Questa posizione, però, ha finito, da una parte, per conquistare nuovi ceti emergenti dalla nuova pratica della conoscenza e dalla globalizzazione, e, dall’altra, a fare proprie alcune domande provenienti dai ceti più marginalizzati dal processo produttivo.

L’emergere di questi nuovi contenuti hanno un tratto comune: rifiutano per principio la distinzione tra destra e sinistra, attestandosi alcuni su posizioni che guardano ad un apparente futuro – ecologismo, politica di genere, antiglobalismo – ed altri che guardano all’interesse della nazione, fino alla sua versione più estrema, come il sovranismo e l’euroscetticismo.

In questa nuova prospettiva, la contrapposizione non riproduce più lo schema classico destra-sinistra, quanto quello popolo-élite, che finisce per riprodurre i vincenti e i perdenti della globalizzazione, in un quadro – come acutamente osserva Maurizio Ferrara – fortemente destrutturato.

Il tracciato di cui innanzi si è data breve sintesi, si manifesta a livello nazionale. Si pensi ai democratici svedesi che sono una forza di destra, xenofoba, populista ed euroscettica, la quale nelle ultime elezioni è arrivata al 20,5% dei suffragi subito dopo il consolidato partito socialdemocratico, e che ha tratto proprio dalla tradizione della sinistra storica gran parte del bagaglio del programma elettorale; oppure all’AfD tedesca che trova la sua base di conensi tra gran parte degli operai dei lander dell’ex Germania dell’est, messi da parte dalla globalizzazione e dai mutamenti industriali di marca ambientalista.

Il fenomeno di osmosi tra “opposti” si manifesta anche nel panorama italiano, specie nel Mezzogiorno, dove, ad esempio, il Presidente della Campania utilizza per rafforzare il suo consenso elettorale, argomenti tipicamente appartenenti alla tradizione della destra, come il contrasto alla criminalità o all’immigrazione.

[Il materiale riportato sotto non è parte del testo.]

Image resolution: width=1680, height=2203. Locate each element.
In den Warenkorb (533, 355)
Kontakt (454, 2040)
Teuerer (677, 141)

La politica non può essere ridotta, però, ad una così forte semplificazione, ma è chiamata – come ricordava Norberto Bobbio – ad elaborare visioni del futuro, fondate su prospettive anche ideali per guidare la società nel suo complesso, in sé determinanti anche per governare i conflitti e, soprattutto, per attribuire legittimità alle diverse opzioni di governo.

Le contrapposizioni monotematiche, ad esempio sull’immigrazione o sulle comunità Lgbt, finiscono per rendere sottile, se non impalpabile, il confine tra le opzioni di vertice al fine di ordinare la realtà secondo criteri assiologici, per riportare il tutto nei rispettivi ambiti di specializzazione. Proprio per questo, non riterrei inutile riprodurre il vecchio schema “destra-sinistra”, che per secoli ha contraddistinto il dibattito politico.